Yovanovitch told lawmakers that she was abruptly told to come back to Washington “on the next plane” in April this year, where the Deputy Secretary of State informed her that she would have to leave her post two months early due to “a concerted campaign” against her. “The Department had been under pressure from the President to remove me since the Summer of 2018,” she said.

Two months after Yovanovitch’s premature departure, Trump told Ukrainian President Volodymyr Zelensky that “the former ambassador from the United States, the woman, was bad news.” Zelensky said he agreed “100%.”

But within the diplomatic community, many remain outraged at the abrupt dismissal of the veteran diplomat following what they say is a political smear campaign.

Yovanivitch, who was sworn in as ambassador to Ukraine in August 2016, had served in ambassadorships under three administrations. “Her early recall raises questions about whether you put the personal interests of the President above the Department’s career personnel or U.S. foreign policy,” ten Democratic Senators wrote in a letter to Pompeo on Thursday, seeking more details about Yovanovitch’s dismissal. Multiple State Department officials have complained to TIME that Pompeo is failing to defend the professionals in the department he leads.

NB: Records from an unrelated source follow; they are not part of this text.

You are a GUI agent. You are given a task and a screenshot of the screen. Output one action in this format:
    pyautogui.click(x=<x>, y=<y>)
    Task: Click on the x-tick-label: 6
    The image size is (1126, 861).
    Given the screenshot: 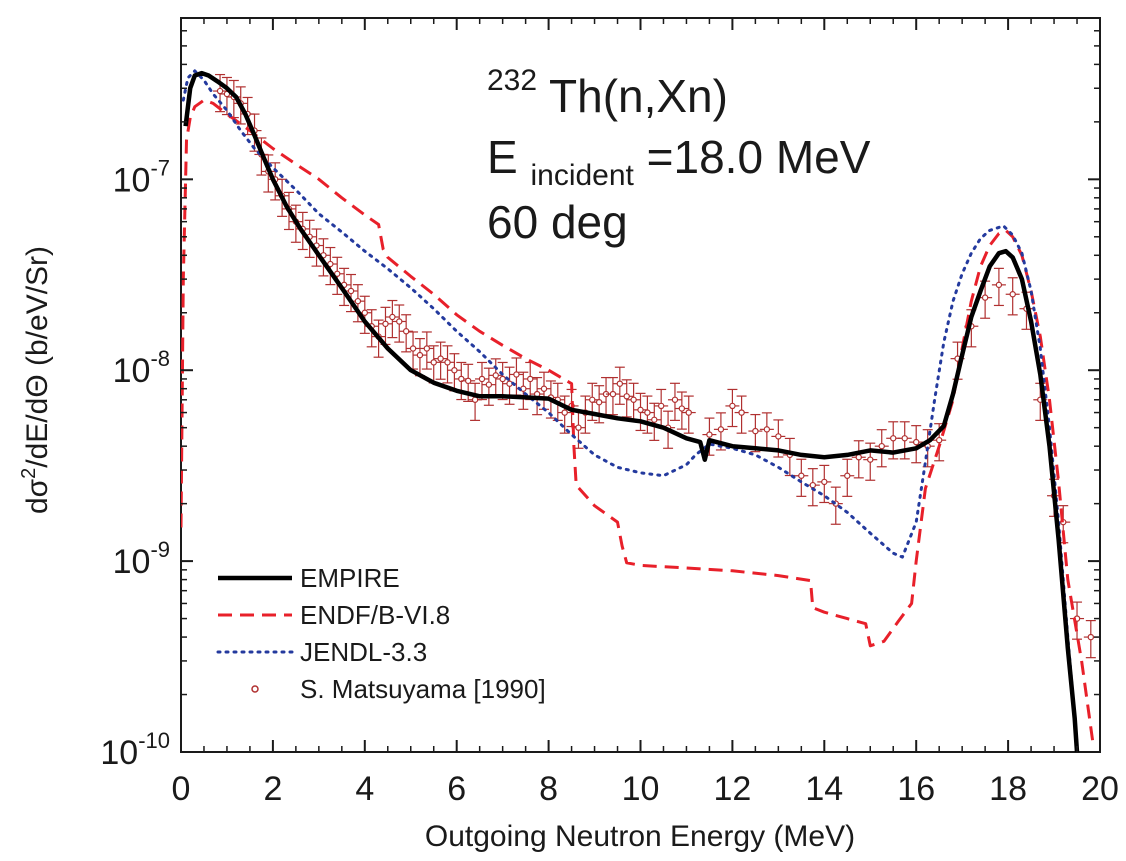 What is the action you would take?
    pyautogui.click(x=456, y=789)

Fiona Hill, Trump’s former Russia adviser at the White House who resigned in August, is expected to testify on Monday. A person familiar with her thinking told TIME that Yovanovitch’s ouster had affected Hill. “That sent a shiver through the whole Foreign Service, which was already shivering about how Trump was treating them and Pompeo wasn’t defending them,” the person said.

Yovanovitch’s reputation in the diplomatic corps and with foreign officials with whom she’s dealt in her three-decade career does not square with Trump’s characterization of her as “bad news.” “If anything, she is no news. She always avoided attention because she thought it interfered with quiet diplomacy,” one U.S. diplomat who worked with her earlier in her career said earlier this week.

Another U.S. official, who worked for her in Kyiv and discussed a domestic political issue only on the condition of anonymity and without authorization, could “not recall any occasion on which she spoke ill of this or any other president or politician.” A current Foreign Service Officer who served with her at another post said she made it clear to her subordinates that they owed their loyalty to the United States, not to whomever was president at the time. “I think that’s what got her in trouble,” said this official, who also requested anonymity to discuss a domestic political matter.

Yovanovitch did not respond to TIME’s request for comment, and has shunned the news media as the Ukraine scandal has escalated. This fall, she is teaching a course titled “Ukraine: Policy Issues” in the Georgetown’s School of Foreign Service.